敢えて突慳貪に言うのは、己の心情を相手に悟られたくないからである。
しかし私の心の内をなにも知らない妹は、近くのペットボトルを私に手渡してくれる。
「はい、お兄ちゃん☆」
俺は顔が真っ赤になっていくのを感じている。


「おい、お茶。
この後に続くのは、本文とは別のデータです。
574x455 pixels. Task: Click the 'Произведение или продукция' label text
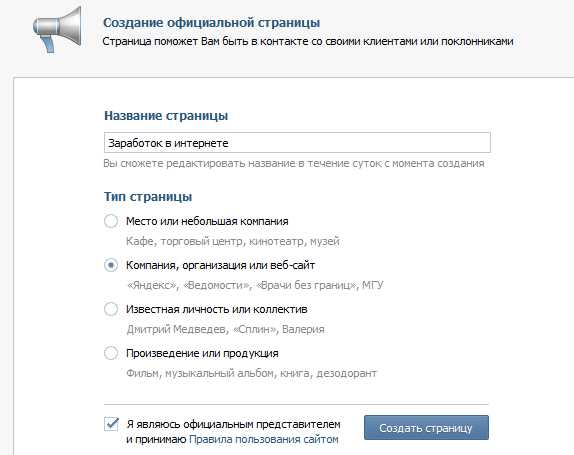[202, 353]

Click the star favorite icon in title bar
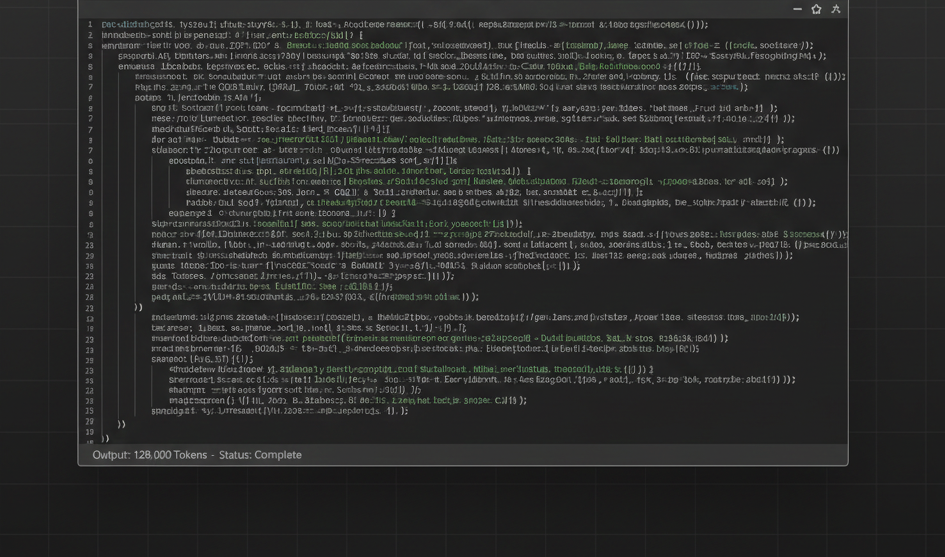pos(816,9)
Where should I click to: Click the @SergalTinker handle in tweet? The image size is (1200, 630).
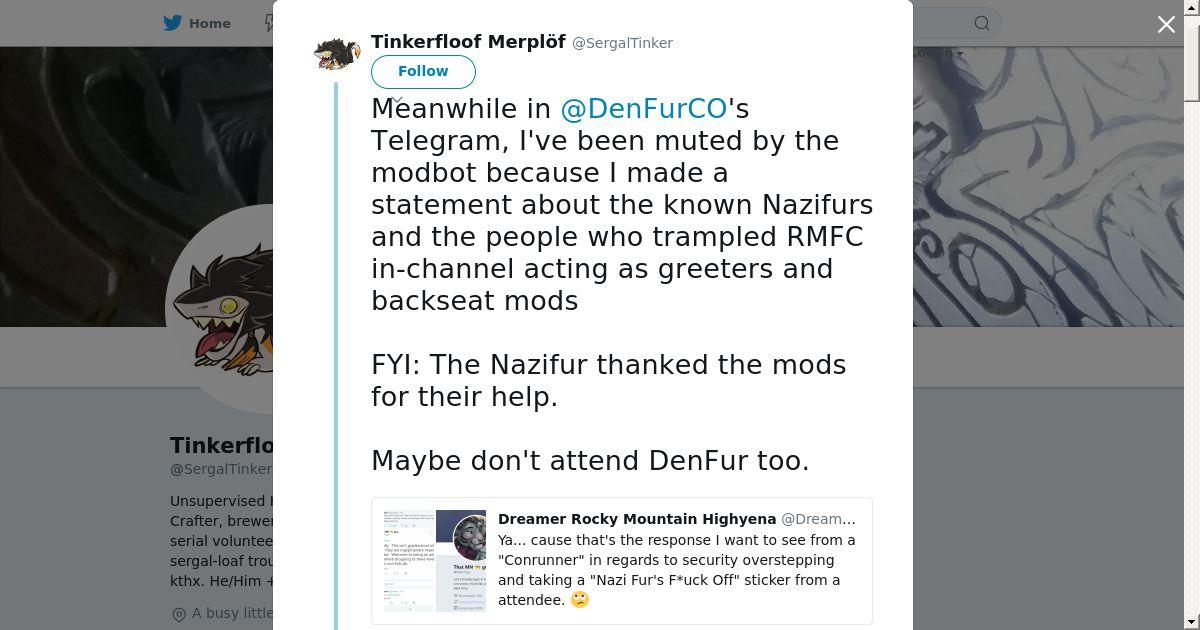(622, 43)
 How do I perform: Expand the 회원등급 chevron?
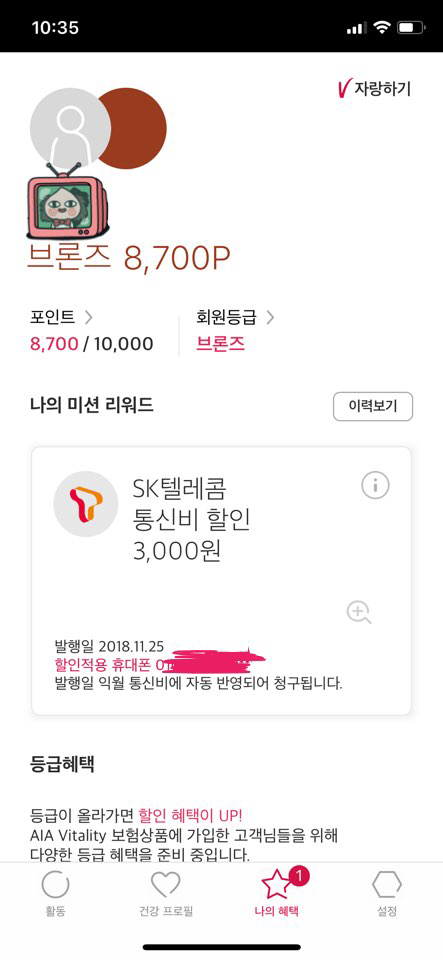[x=270, y=317]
……お茶//////」
「え?」
「その、お茶、飲ませてくれないか?」
「俺のお茶? いいけど…?」
「喉が渇いてしまって」
「はぁ」
「す、すまん(ゴクッゴクッ)」
「(じ〜)」
「プハ、おいし(小さい声で)」
「クスッ」
「な、なんだ!?」
「いや、○○さんも可愛いところあるな、って」
「ば、馬鹿を言うな!焦(@o@)焦 仕方ないからオマエのお茶を、の、飲んでやったんじゃないか!」
「だって、これ、関節キッスですよ」
「!!!!!!(ッカァ〜)」


「おい…お茶? お茶? お…お…お茶ーっ!!」
俺を庇って凶弾に倒れた相棒は、最後の一服を楽しんだあと、微笑みながら逝っちまったんだ。
馬鹿野郎、あの娘のことはどうすんだよ、お前がいなきゃ俺はどうすればいいんだよ!


「フォアー! ホワチャァッ!」
推して知るべし、ブルース・リーの映画を観た夜はきっとこうなる。日本男児なら誰しもだ。
ただしこの場合、日本茶でいいのかと野次が飛んでくるかもしれない。その時も「ホワッ!?」と振り向くんだ。


……そうこうしているうちに、仕事場についた。
仕事場で毎朝はじめに欠かさないこと、
それはブラックのコーヒーを淹れることさ。

それでは明日も宜しくお願いいたします。